** Exercise **
Copy out exactly the stretch below, from the line with "This screenshot has height=635, width=628." through the line with "Screen dimensions: 776x428", both included; the pictures stay out.
--- --- ---
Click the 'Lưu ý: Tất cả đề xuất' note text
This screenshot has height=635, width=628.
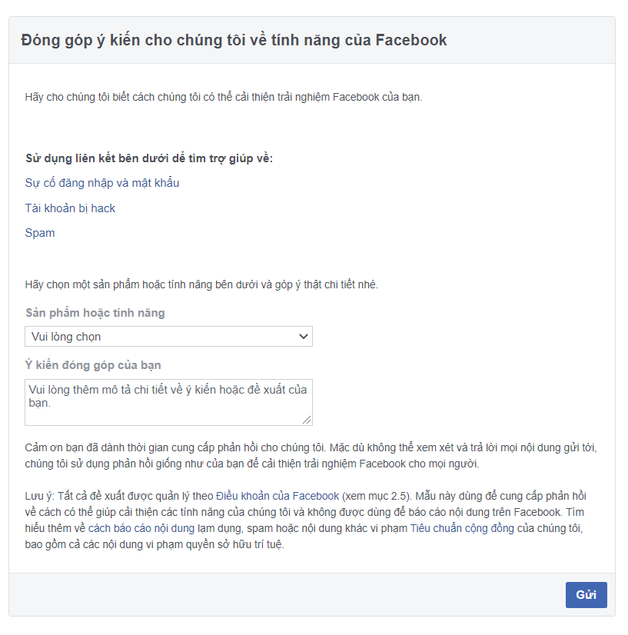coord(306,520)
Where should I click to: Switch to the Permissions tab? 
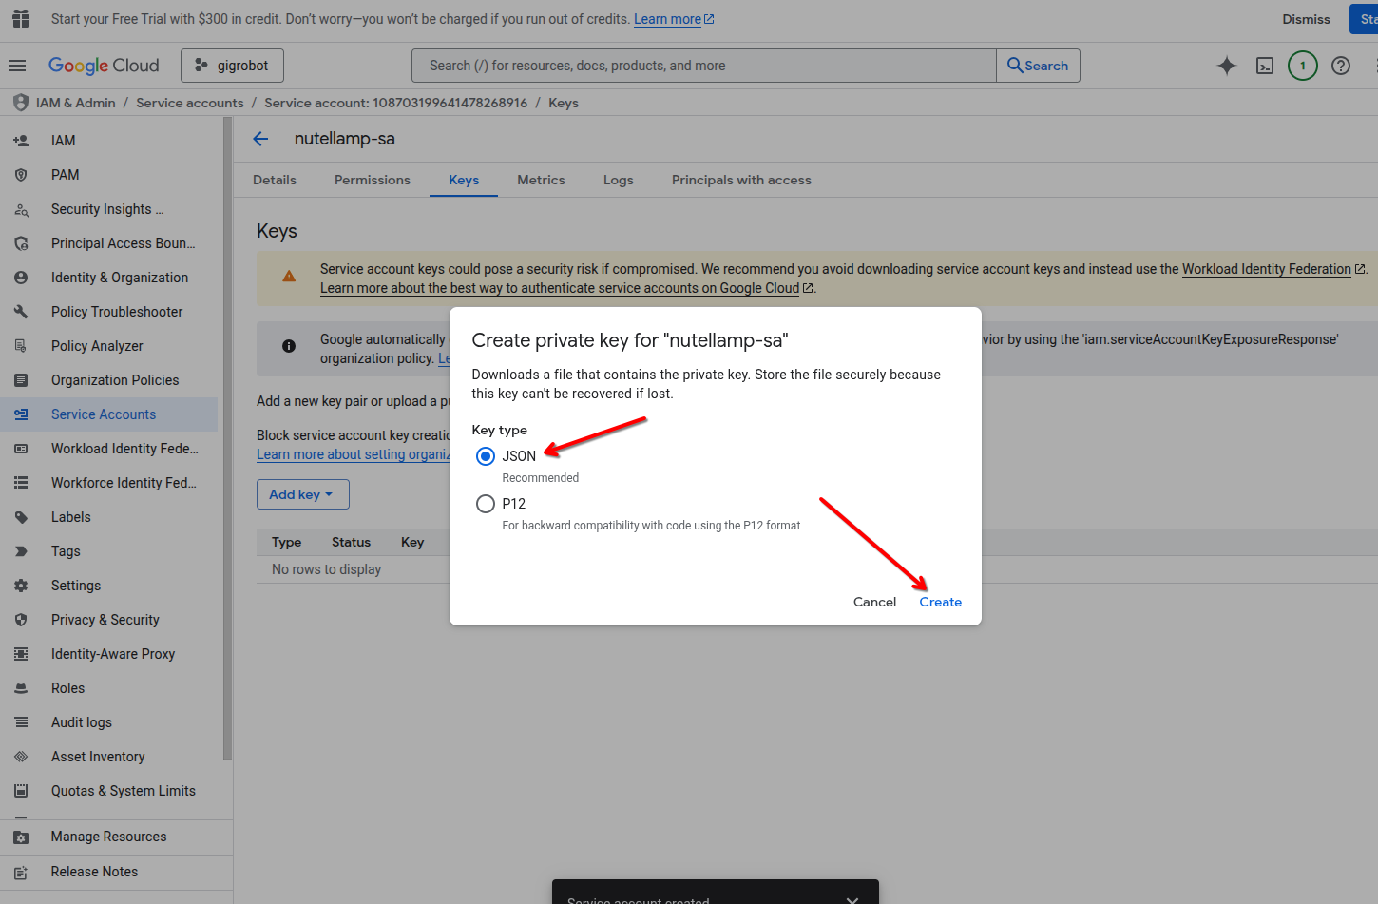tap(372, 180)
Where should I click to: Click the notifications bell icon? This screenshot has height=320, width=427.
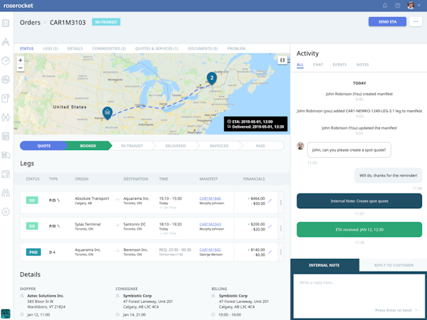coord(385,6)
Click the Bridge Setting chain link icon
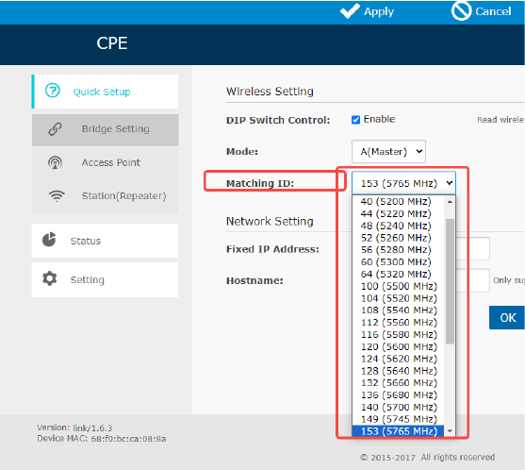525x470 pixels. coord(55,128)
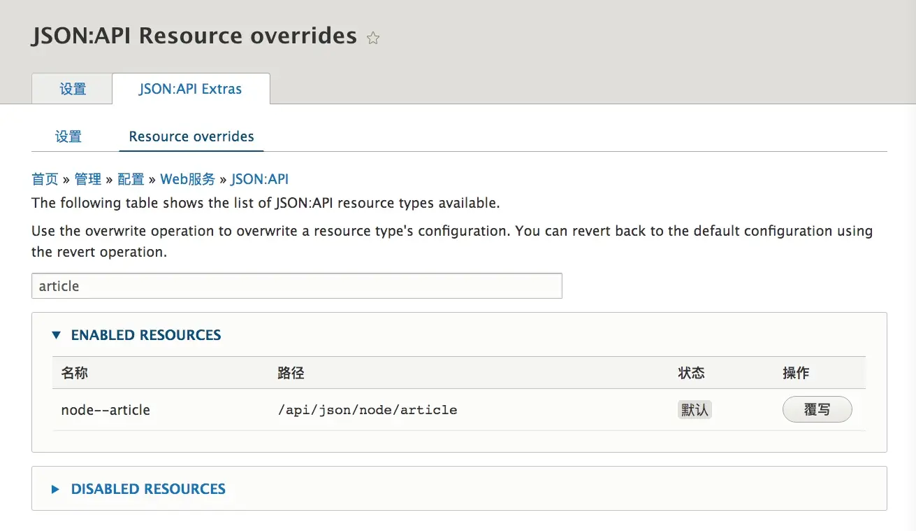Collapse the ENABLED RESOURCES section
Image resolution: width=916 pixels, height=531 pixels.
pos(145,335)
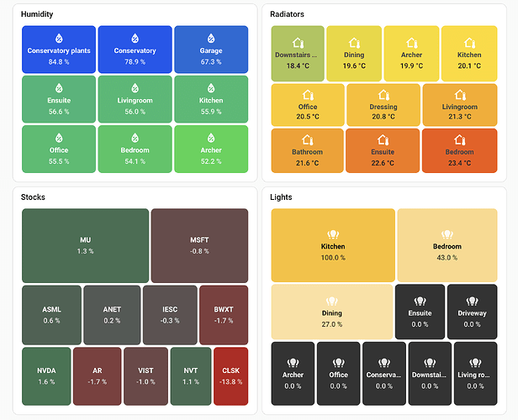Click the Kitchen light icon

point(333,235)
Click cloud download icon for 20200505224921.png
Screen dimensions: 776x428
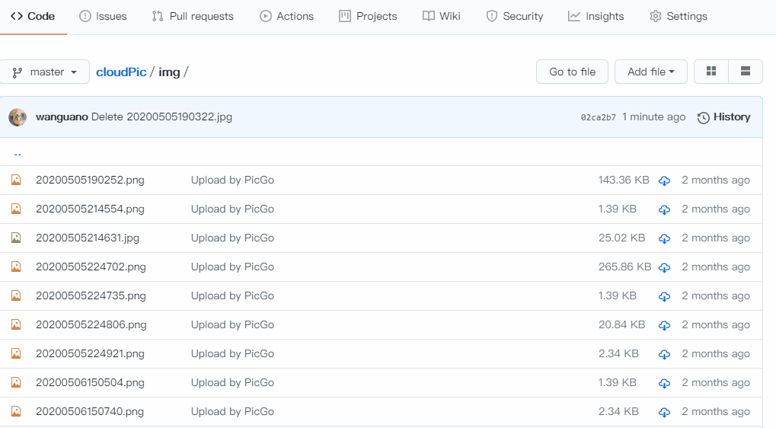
--- --- ---
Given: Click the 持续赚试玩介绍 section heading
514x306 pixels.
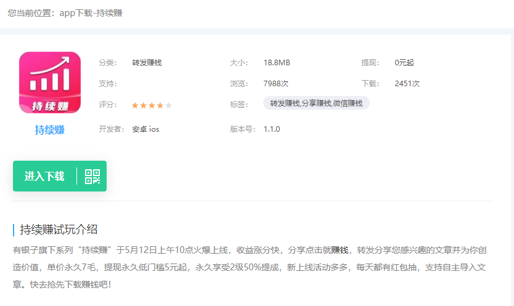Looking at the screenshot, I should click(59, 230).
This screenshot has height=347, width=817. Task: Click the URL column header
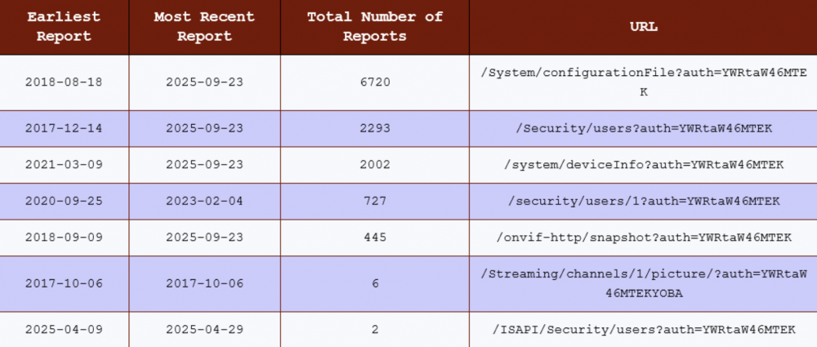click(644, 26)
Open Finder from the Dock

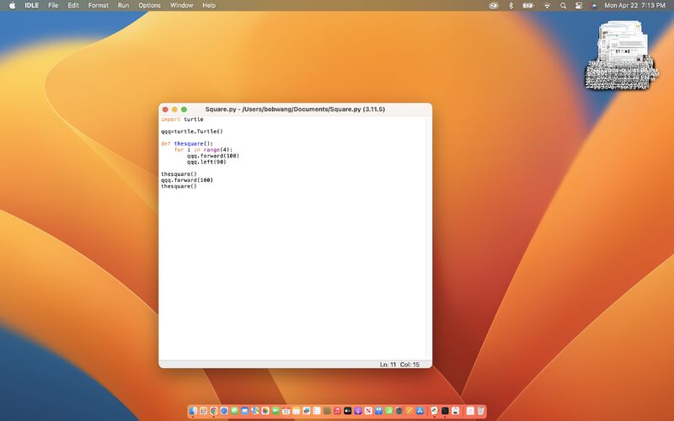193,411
--- --- ---
** Answer section **
This screenshot has height=635, width=628.
coord(306,520)
Where should I click to: Switch to the Permissions tab? 
tap(372, 180)
Where should I click to: Click the notifications bell icon? This screenshot has height=320, width=427.
coord(385,6)
Click the Bridge Setting chain link icon
525x470 pixels. coord(55,128)
Collapse the ENABLED RESOURCES section
Image resolution: width=916 pixels, height=531 pixels.
pos(145,335)
Click the Kitchen light icon

point(333,235)
Click cloud download icon for 20200505224921.png
Screen dimensions: 776x428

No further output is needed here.